**Goal**:
Rewrite all of the records, replacing each "icon" with "symbol" and leaving everything else unchanged.

**Excerpted records**:
--- Begin ---
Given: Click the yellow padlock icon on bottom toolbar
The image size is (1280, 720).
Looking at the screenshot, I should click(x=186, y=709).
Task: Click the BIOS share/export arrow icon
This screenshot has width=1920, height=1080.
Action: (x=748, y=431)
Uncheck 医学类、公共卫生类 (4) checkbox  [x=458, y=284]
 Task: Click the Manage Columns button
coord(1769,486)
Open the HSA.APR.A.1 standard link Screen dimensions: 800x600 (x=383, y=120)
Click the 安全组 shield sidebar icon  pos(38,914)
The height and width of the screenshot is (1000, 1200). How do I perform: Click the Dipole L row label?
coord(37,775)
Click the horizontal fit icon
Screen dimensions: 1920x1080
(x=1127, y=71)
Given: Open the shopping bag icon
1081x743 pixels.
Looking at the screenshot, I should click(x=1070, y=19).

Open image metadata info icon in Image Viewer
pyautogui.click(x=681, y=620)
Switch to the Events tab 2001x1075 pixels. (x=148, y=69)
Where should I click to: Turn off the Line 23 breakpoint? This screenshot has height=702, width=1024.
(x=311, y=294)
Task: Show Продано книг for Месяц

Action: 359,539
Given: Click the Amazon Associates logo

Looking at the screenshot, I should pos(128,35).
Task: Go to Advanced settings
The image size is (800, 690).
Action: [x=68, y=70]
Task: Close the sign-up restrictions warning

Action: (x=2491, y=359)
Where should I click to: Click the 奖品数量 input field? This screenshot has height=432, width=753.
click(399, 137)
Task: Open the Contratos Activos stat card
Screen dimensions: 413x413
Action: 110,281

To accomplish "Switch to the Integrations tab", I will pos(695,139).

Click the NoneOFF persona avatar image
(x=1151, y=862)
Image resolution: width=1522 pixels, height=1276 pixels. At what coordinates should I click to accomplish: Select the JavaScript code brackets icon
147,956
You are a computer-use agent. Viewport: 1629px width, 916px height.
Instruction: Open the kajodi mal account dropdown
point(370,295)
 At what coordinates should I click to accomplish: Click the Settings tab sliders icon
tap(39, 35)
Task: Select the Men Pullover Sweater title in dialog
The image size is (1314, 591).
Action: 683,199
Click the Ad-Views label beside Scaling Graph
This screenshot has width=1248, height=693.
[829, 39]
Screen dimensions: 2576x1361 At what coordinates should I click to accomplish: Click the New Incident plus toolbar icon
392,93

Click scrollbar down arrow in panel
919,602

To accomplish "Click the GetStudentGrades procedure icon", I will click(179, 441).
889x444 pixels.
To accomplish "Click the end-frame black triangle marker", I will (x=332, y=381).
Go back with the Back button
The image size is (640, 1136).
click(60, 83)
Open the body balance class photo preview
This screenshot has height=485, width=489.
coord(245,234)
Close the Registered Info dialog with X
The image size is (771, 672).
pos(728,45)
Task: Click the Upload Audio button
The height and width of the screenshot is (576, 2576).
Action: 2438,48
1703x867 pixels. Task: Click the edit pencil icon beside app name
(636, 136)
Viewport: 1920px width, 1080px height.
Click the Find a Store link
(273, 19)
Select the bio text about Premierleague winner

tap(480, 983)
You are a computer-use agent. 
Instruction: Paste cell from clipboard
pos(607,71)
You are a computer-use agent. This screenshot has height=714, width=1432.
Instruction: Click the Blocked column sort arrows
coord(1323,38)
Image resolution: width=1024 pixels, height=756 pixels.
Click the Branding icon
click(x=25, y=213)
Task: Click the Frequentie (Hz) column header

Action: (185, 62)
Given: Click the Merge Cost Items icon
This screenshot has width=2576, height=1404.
--- End ---
**In response**:
Given: Click the yellow padlock symbol on bottom toolbar
The image size is (1280, 720).
Looking at the screenshot, I should click(x=186, y=709).
Task: Click the BIOS share/export arrow symbol
This screenshot has width=1920, height=1080.
Action: (x=748, y=431)
Uncheck 医学类、公共卫生类 (4) checkbox  [x=458, y=284]
 Task: Click the Manage Columns button
coord(1769,486)
Open the HSA.APR.A.1 standard link Screen dimensions: 800x600 (x=383, y=120)
Click the 安全组 shield sidebar symbol  pos(38,914)
The height and width of the screenshot is (1000, 1200). How do I perform: Click the Dipole L row label?
coord(37,775)
Click the horizontal fit symbol
Screen dimensions: 1920x1080
(x=1127, y=71)
Given: Open the shopping bag symbol
1081x743 pixels.
Looking at the screenshot, I should click(x=1070, y=19).

Open image metadata info symbol in Image Viewer
pyautogui.click(x=681, y=620)
Switch to the Events tab 2001x1075 pixels. (x=148, y=69)
Where should I click to: Turn off the Line 23 breakpoint? This screenshot has height=702, width=1024.
(x=311, y=294)
Task: Show Продано книг for Месяц

Action: 359,539
Given: Click the Amazon Associates logo

Looking at the screenshot, I should pos(128,35).
Task: Go to Advanced settings
The image size is (800, 690).
Action: [x=68, y=70]
Task: Close the sign-up restrictions warning

Action: (x=2491, y=359)
Where should I click to: Click the 奖品数量 input field? This screenshot has height=432, width=753.
click(399, 137)
Task: Open the Contratos Activos stat card
Screen dimensions: 413x413
Action: 110,281

To accomplish "Switch to the Integrations tab", I will pos(695,139).

Click the NoneOFF persona avatar image
(x=1151, y=862)
Image resolution: width=1522 pixels, height=1276 pixels. At what coordinates should I click to accomplish: Select the JavaScript code brackets symbol
147,956
You are a computer-use agent. Viewport: 1629px width, 916px height.
Instruction: Open the kajodi mal account dropdown
point(370,295)
 At what coordinates should I click to accomplish: Click the Settings tab sliders symbol
tap(39, 35)
Task: Select the Men Pullover Sweater title in dialog
The image size is (1314, 591).
Action: 683,199
Click the Ad-Views label beside Scaling Graph
This screenshot has width=1248, height=693.
[829, 39]
Screen dimensions: 2576x1361 At what coordinates should I click to accomplish: Click the New Incident plus toolbar symbol
392,93

Click scrollbar down arrow in panel
919,602

To accomplish "Click the GetStudentGrades procedure symbol", I will click(179, 441).
889x444 pixels.
To accomplish "Click the end-frame black triangle marker", I will (x=332, y=381).
Go back with the Back button
The image size is (640, 1136).
click(60, 83)
Open the body balance class photo preview
This screenshot has height=485, width=489.
coord(245,234)
Close the Registered Info dialog with X
The image size is (771, 672).
pos(728,45)
Task: Click the Upload Audio button
The height and width of the screenshot is (576, 2576).
Action: 2438,48
1703x867 pixels. Task: Click the edit pencil symbol beside app name
(636, 136)
Viewport: 1920px width, 1080px height.
Click the Find a Store link
(273, 19)
Select the bio text about Premierleague winner

tap(480, 983)
You are a computer-use agent. 
Instruction: Paste cell from clipboard
pos(607,71)
You are a computer-use agent. This screenshot has height=714, width=1432.
Instruction: Click the Blocked column sort arrows
coord(1323,38)
Image resolution: width=1024 pixels, height=756 pixels.
Click the Branding symbol
click(x=25, y=213)
Task: Click the Frequentie (Hz) column header

Action: (185, 62)
Given: Click the Merge Cost Items symbol
This screenshot has width=2576, height=1404.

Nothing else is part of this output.